Many states now offer an “opt-out” testing script that clinicians can use when recommending HIV testing for patients, such as pregnant women; yearly HIV testing for high-risk populations, such as IVDUs or those practicing unsafe sex; or diagnostic testing for a patient with clinical symptoms.6
Patients must understand that they have the choice to decide whether or not they want to be tested for HIV and that health-care treatment cannot be denied if they decide not to be tested. (See “Obtaining consent for HIV testing.”)

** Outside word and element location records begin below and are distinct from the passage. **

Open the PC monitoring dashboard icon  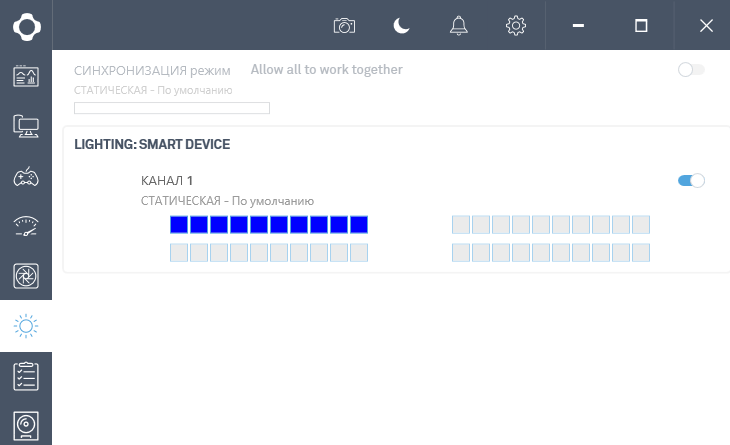[x=26, y=76]
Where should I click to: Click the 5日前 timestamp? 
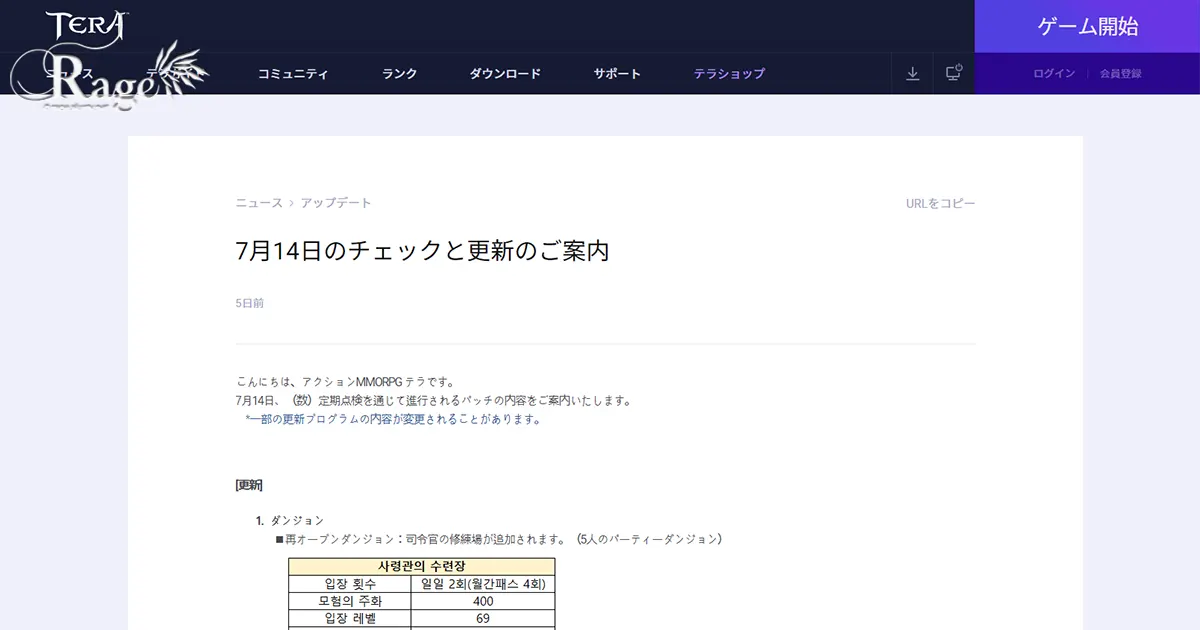pos(247,302)
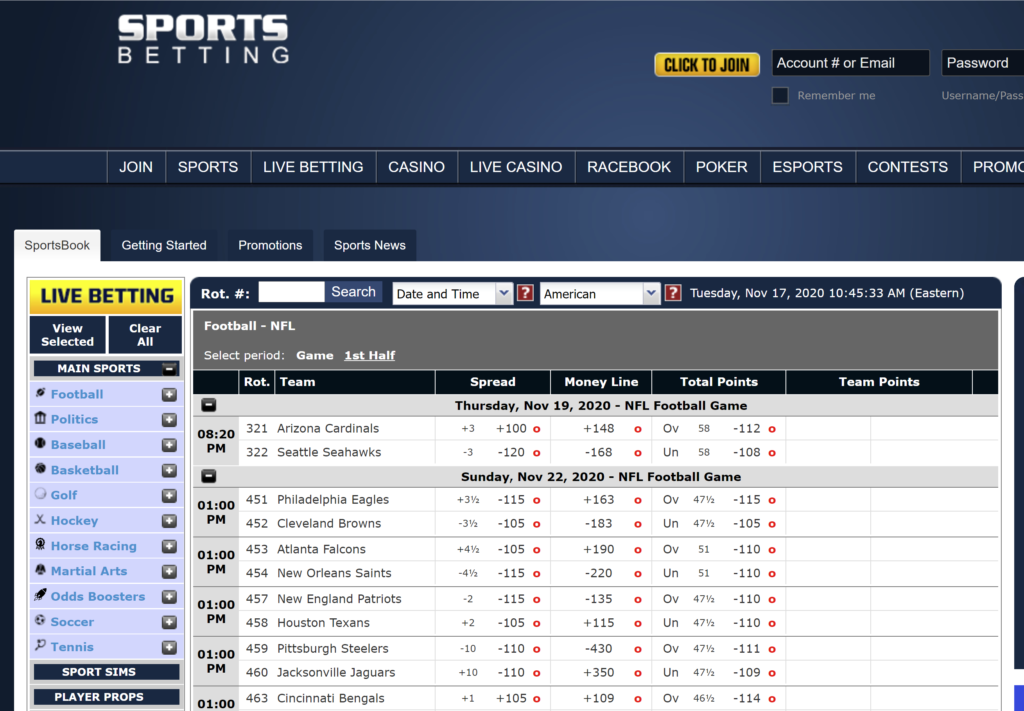Click the help icon beside Date and Time selector
This screenshot has height=711, width=1024.
point(526,293)
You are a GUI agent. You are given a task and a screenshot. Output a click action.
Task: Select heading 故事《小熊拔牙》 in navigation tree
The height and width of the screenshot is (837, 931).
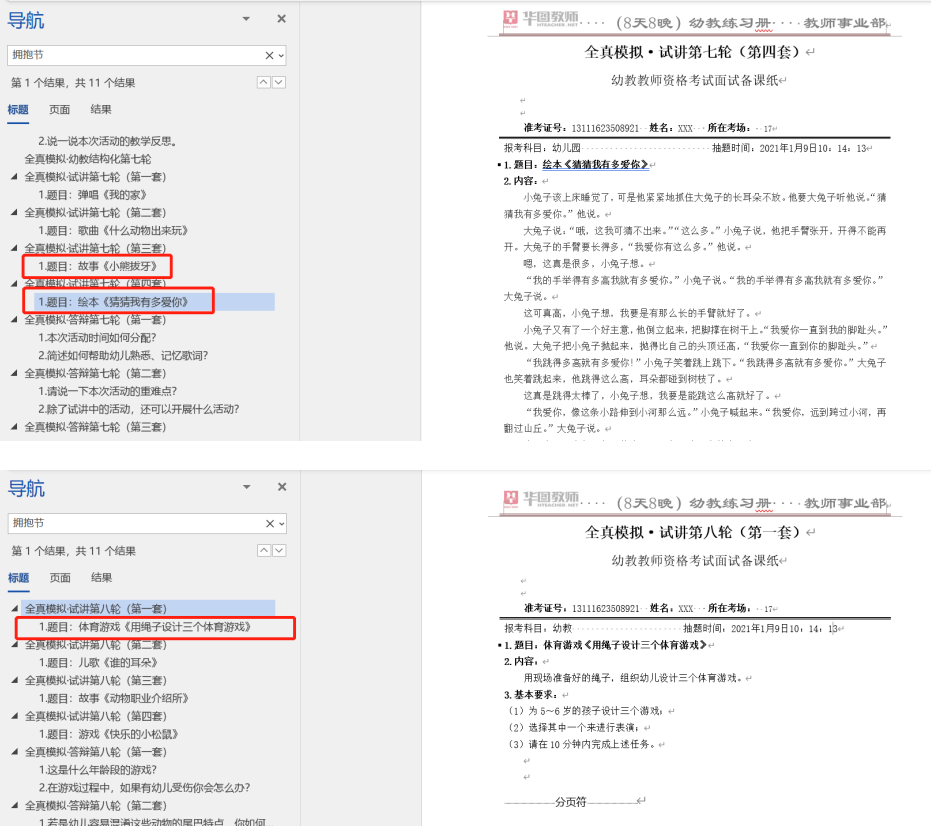pyautogui.click(x=97, y=266)
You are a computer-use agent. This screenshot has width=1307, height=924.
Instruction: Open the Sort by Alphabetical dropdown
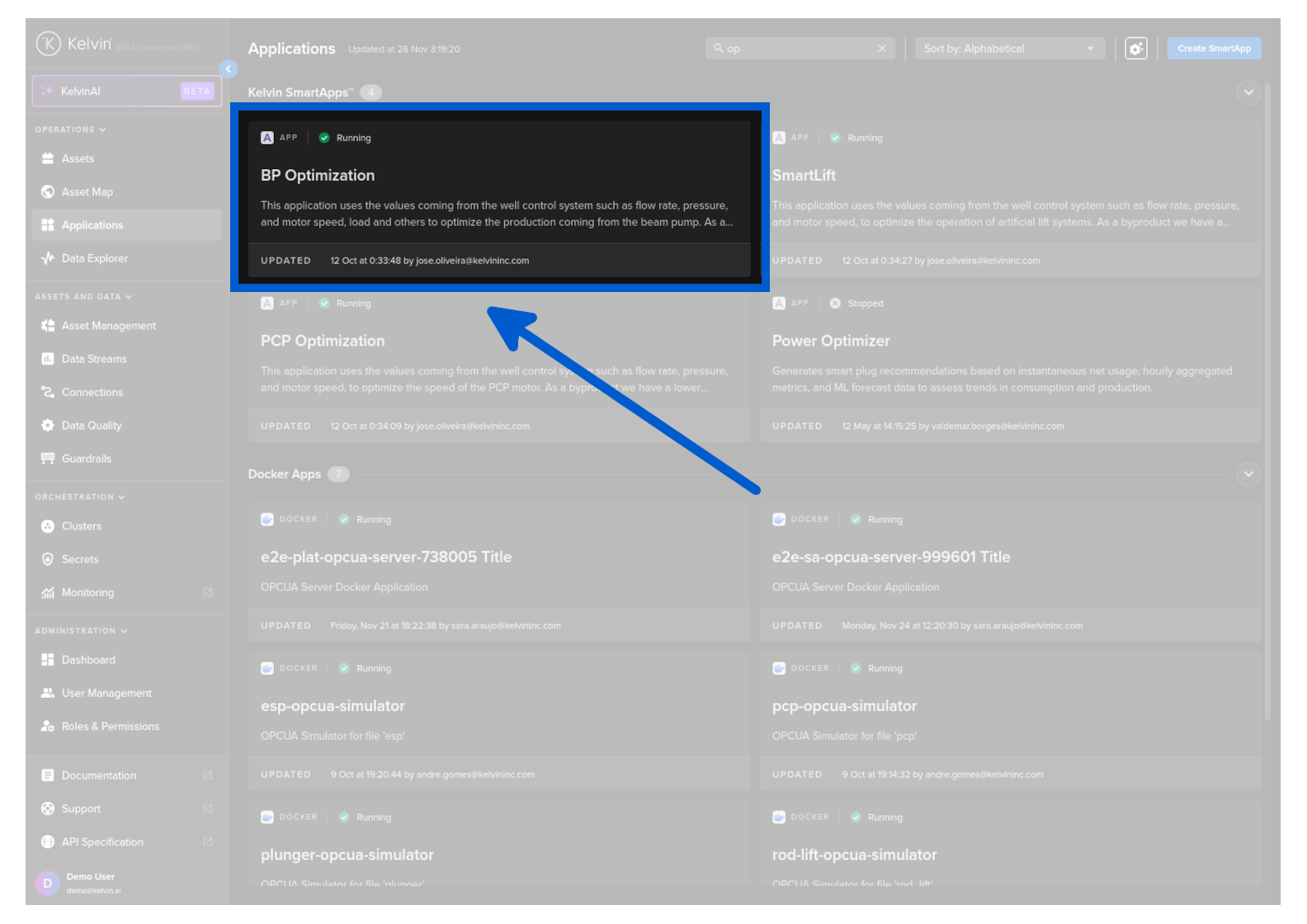[1008, 49]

Comorbidities of the older patient with HIV
Comorbid conditions are more likely to occur in older patients with HIV than in younger patients. Common comorbidities include hypertension, chronic obstructive pulmonary disease, diabetes mellitus, arthritis, dermatologic manifestations, hepatitis C, coronary artery disease, renal disease and lipid disorders.7,8 Studies show an increase in neurologic conditions in older HIV patients, such as cognitive dysfunction/dementia and Parkinson disease, both of which involve basal ganglia and dopamine pathways.7
Older patients are more likely to use alcohol and experience depression and drug abuse or dependence.9 Osteopenia and osteoporosis are becoming more common in both older men and women with HIV because infection with HIV is thought to cause increased osteoclast activity.10
Some studies suggest that HIV in older persons may cause a higher risk of cardiovascular disease. Antiretroviral therapy is known to increase risk of metabolic abnormalities, such as increased lipid levels, but whether antiretroviral agents are solely responsible for the increase in CVD has yet to be determined.11
Liver disease occurs in older HIV patients at higher rates as a result of hepatitis B and C, alcohol use, diabetes and toxicities associated with lipid-lowering drugs. Drug-related toxicity in this older group may result from age-associated alterations in albumin levels and from changes in the cytochrome P-450 enzyme, which aids in metabolizing two of the main classes of antiretrovirals. Thus, older patients may have significantly higher drug levels than younger patients and drug toxicities due to decreased elimination. Renal function also decreases with age, leading to additional reductions in drug elimination.
Given the multitude of health problems affecting older patients, polypharmacy and the potential for drug interactions are a consideration.11 Clinicians managing the care of HIV patients must be aware of the interactions between antiretroviral agents and other commonly used drugs.
Allopurinol, erectile dysfunction drugs, benzodiazepines and proton pump inhibitors are just a few examples of the medications requiring special attention in patients on antiretroviral therapy.7 Clearly, antiretroviral therapy for HIV needs to be closely monitored and adjusted for hepatic and renal functioning.
The immunosuppression resulting from HIV infection will lead to increased susceptibility to malignancy, and rates of cancer in HIV patients are expected to soar over the next 10 years. Cancer screening guidelines will have to be adjusted for this high-risk population.7,8,12
Among the HIV-related malignancies diagnosed more frequently in older patients are non-Hodgkin lymphoma, Karposi sarcoma, cervical cancer, rectal cancer, lung cancer, and hepatocellular carcinoma related to the presence of human papillomavirus or hepatitis B and C coinfection.
As the population of older patients with HIV continues to grow, clinicians must continue to provide routine preventive measures, such as colorectal screenings, Pap smears, and mammography, as well as immunizations and vaccinations. The guidelines for these preventive measures are likely to change over the next 10 years as more studies and trials include the older subset of the HIV population.